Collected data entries
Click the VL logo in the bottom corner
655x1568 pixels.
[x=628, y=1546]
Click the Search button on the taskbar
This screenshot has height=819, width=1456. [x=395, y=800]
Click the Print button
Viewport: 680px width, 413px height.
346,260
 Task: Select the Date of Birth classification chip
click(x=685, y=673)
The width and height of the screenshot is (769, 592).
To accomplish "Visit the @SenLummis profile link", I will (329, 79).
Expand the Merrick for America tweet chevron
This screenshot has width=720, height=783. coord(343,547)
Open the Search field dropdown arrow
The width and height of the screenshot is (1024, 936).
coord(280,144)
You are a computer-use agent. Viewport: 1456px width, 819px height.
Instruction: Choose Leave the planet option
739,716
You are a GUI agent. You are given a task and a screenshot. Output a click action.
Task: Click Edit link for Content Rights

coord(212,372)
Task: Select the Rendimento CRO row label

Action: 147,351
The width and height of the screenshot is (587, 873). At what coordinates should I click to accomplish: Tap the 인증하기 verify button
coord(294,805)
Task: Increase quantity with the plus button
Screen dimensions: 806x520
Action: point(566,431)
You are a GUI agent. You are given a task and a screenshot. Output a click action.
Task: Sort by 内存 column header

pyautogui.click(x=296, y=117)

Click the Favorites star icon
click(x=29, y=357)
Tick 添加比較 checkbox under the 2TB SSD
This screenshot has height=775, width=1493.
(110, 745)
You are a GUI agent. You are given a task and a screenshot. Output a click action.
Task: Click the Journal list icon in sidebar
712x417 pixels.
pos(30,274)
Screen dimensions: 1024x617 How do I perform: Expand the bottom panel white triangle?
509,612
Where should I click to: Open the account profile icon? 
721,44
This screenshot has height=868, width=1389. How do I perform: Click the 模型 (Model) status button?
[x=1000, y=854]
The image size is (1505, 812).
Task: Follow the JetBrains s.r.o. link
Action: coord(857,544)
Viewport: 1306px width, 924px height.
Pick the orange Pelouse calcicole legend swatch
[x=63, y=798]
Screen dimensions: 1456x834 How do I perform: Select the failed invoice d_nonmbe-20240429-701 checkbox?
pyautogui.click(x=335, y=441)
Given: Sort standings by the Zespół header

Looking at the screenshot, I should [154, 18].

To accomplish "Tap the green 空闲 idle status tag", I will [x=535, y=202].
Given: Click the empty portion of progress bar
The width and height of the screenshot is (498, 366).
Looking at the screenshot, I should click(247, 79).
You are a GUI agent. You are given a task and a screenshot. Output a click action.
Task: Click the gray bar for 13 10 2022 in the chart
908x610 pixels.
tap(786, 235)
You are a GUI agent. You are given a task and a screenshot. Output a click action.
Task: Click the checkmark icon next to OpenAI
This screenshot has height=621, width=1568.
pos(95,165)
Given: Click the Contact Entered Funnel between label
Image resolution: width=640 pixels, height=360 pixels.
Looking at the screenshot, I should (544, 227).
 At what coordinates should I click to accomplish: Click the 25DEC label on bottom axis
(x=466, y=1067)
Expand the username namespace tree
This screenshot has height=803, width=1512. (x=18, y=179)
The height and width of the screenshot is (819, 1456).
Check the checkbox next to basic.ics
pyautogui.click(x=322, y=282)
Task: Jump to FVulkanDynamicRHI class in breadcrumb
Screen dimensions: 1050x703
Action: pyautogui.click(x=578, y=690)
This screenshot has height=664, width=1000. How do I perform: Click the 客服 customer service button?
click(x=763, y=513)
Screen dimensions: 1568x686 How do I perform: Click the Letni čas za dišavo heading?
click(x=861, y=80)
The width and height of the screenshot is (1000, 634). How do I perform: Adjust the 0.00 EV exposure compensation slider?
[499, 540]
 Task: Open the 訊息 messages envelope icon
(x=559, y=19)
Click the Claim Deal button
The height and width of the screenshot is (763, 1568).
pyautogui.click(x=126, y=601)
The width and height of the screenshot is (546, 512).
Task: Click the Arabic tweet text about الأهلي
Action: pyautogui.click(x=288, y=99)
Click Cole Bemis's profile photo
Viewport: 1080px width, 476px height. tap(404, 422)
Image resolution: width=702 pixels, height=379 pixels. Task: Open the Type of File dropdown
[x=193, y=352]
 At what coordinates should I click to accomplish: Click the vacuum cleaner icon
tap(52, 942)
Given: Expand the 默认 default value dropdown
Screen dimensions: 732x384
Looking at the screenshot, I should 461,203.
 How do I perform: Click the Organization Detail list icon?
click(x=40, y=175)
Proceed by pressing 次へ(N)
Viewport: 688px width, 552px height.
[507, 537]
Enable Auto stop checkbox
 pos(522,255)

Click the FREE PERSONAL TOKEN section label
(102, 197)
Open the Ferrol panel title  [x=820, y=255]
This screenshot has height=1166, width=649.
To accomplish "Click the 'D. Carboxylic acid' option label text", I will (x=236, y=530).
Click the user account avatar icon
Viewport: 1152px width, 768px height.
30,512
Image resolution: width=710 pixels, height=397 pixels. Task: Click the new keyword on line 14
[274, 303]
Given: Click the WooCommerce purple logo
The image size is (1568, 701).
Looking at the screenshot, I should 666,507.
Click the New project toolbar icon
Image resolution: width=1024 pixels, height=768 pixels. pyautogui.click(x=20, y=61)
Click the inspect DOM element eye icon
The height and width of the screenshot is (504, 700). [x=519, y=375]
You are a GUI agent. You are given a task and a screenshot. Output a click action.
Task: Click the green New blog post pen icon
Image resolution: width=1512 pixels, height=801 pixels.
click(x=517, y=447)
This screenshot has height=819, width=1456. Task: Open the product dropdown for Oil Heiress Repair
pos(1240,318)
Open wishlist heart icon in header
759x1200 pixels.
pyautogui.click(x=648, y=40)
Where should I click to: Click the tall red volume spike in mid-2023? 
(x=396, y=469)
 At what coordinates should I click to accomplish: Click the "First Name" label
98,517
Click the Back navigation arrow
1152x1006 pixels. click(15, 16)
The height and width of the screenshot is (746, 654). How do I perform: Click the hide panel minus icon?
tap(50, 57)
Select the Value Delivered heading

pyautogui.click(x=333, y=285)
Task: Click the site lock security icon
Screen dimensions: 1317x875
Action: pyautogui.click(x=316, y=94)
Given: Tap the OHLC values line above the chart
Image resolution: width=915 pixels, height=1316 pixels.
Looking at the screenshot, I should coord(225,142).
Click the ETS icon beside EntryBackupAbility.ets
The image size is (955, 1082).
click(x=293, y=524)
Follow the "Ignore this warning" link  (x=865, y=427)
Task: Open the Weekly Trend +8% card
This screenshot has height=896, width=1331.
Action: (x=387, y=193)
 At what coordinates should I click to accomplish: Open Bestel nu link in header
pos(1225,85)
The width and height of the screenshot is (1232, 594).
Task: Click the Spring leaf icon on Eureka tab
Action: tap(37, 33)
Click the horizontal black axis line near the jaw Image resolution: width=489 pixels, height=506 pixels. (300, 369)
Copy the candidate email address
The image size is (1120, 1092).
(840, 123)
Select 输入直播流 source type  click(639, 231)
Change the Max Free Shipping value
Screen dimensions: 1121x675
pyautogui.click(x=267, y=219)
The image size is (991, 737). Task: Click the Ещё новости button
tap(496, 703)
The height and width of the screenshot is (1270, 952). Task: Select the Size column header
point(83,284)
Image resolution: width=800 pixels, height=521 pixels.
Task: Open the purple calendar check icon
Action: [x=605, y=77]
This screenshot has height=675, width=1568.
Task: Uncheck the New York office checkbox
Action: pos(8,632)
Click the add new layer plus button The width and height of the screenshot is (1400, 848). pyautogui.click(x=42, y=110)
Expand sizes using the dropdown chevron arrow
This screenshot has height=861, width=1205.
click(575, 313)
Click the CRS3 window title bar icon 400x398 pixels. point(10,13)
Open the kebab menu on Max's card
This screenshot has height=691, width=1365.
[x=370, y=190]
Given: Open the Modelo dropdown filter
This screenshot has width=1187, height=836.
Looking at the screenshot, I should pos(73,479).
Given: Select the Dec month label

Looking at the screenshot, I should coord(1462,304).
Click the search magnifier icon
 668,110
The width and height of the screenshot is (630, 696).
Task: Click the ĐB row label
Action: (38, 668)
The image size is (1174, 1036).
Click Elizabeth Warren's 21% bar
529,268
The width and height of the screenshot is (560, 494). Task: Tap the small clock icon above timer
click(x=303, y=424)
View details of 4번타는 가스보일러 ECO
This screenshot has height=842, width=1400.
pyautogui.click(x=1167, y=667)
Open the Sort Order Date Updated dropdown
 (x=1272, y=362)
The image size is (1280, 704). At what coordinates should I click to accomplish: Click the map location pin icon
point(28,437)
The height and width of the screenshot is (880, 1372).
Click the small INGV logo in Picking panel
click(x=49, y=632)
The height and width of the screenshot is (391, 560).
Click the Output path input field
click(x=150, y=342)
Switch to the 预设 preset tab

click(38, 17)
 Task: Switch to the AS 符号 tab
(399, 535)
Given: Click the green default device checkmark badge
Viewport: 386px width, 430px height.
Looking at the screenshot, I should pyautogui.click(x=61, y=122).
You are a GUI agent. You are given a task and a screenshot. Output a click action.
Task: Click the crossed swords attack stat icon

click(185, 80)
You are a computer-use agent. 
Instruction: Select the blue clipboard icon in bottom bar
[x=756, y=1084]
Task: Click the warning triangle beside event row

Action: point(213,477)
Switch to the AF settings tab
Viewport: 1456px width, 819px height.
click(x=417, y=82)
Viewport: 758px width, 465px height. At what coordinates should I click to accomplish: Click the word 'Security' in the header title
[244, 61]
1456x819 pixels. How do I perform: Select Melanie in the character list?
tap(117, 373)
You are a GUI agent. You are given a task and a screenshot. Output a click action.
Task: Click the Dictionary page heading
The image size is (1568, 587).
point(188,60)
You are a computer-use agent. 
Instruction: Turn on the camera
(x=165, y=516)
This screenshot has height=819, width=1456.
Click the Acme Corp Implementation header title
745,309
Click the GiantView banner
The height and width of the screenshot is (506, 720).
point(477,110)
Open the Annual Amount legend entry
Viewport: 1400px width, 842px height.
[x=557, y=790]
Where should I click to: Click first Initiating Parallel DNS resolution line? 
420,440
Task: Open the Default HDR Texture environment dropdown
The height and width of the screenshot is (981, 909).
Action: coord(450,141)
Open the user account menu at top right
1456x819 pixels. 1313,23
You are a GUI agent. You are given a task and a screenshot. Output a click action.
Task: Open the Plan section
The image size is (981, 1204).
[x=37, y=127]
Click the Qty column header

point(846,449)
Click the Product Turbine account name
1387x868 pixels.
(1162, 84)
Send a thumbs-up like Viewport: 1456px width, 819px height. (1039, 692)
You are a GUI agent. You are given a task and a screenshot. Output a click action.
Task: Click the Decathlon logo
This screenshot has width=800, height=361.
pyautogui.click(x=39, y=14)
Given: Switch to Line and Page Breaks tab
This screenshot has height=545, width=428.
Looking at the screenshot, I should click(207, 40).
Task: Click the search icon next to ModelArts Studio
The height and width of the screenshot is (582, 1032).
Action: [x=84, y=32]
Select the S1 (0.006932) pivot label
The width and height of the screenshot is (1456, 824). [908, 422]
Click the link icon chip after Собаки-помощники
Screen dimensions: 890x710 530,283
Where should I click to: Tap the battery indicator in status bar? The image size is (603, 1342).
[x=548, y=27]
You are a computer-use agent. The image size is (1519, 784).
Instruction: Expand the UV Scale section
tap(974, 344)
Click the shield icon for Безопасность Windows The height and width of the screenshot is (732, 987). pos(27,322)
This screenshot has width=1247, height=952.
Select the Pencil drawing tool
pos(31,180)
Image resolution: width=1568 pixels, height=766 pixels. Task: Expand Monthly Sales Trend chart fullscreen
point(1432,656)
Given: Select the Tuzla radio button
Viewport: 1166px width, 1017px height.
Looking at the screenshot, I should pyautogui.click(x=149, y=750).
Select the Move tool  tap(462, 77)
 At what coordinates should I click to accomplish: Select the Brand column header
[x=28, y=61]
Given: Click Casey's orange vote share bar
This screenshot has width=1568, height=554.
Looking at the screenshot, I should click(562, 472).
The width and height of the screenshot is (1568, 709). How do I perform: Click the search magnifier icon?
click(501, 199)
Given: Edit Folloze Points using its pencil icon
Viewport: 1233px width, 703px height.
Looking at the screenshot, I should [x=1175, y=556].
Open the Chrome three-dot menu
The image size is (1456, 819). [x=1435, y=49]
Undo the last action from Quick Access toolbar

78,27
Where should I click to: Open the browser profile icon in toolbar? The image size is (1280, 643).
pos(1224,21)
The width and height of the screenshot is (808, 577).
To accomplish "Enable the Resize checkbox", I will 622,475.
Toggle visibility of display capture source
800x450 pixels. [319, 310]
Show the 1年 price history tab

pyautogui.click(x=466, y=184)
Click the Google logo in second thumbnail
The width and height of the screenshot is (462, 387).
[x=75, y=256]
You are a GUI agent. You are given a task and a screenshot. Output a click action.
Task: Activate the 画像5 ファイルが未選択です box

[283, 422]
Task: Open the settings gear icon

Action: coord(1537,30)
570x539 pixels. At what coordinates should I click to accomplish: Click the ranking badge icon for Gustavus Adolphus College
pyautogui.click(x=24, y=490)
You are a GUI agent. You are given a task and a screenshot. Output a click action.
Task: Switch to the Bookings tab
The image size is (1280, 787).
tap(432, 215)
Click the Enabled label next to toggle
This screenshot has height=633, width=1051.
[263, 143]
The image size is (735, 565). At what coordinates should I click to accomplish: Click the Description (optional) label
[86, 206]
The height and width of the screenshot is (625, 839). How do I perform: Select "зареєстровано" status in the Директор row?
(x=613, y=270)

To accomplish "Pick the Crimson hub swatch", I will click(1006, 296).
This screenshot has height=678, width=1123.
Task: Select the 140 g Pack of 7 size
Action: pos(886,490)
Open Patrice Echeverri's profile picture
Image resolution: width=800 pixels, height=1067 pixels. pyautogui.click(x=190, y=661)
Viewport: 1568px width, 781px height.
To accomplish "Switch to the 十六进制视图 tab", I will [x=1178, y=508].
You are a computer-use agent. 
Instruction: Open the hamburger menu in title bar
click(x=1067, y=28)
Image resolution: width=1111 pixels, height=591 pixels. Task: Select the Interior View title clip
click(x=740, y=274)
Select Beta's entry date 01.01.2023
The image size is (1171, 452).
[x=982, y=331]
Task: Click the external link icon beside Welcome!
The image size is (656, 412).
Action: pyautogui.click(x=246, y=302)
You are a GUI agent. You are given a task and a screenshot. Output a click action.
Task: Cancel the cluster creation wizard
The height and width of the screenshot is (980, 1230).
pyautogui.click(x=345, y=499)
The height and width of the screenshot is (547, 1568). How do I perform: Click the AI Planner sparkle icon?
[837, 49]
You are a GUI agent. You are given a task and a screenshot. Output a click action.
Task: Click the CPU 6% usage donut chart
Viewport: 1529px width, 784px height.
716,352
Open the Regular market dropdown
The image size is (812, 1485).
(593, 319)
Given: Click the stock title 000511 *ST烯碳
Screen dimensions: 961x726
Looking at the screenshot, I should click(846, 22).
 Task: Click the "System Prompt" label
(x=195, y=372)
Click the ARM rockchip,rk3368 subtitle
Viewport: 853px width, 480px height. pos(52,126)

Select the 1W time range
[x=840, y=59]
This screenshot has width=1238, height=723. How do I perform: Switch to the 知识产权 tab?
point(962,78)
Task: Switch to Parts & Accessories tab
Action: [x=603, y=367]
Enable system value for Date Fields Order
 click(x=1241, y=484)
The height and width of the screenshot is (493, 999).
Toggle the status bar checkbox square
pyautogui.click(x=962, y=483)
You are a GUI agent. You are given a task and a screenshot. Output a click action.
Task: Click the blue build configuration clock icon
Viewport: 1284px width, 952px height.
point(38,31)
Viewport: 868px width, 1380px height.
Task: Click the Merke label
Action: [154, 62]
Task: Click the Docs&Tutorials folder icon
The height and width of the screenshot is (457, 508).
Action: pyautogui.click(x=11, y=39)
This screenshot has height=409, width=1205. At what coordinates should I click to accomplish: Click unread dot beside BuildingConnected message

GOAL: Format the lines above as a JSON list of strings, one string per line, leaving out any blank lines. Begin at the line that has "The width and height of the screenshot is (1000, 634)." and stop after the line that has "tap(52, 942)".

SOLVED PROBLEM:
[
  "The width and height of the screenshot is (1000, 634). How do I perform: Adjust the 0.00 EV exposure compensation slider?",
  "[499, 540]",
  " Task: Open the 訊息 messages envelope icon",
  "(x=559, y=19)",
  "Click the Claim Deal button",
  "The height and width of the screenshot is (763, 1568).",
  "pyautogui.click(x=126, y=601)",
  "The width and height of the screenshot is (546, 512).",
  "Task: Click the Arabic tweet text about الأهلي",
  "Action: pyautogui.click(x=288, y=99)",
  "Click Cole Bemis's profile photo",
  "Viewport: 1080px width, 476px height. tap(404, 422)",
  "Image resolution: width=702 pixels, height=379 pixels. Task: Open the Type of File dropdown",
  "[x=193, y=352]",
  " At what coordinates should I click to accomplish: Click the vacuum cleaner icon",
  "tap(52, 942)"
]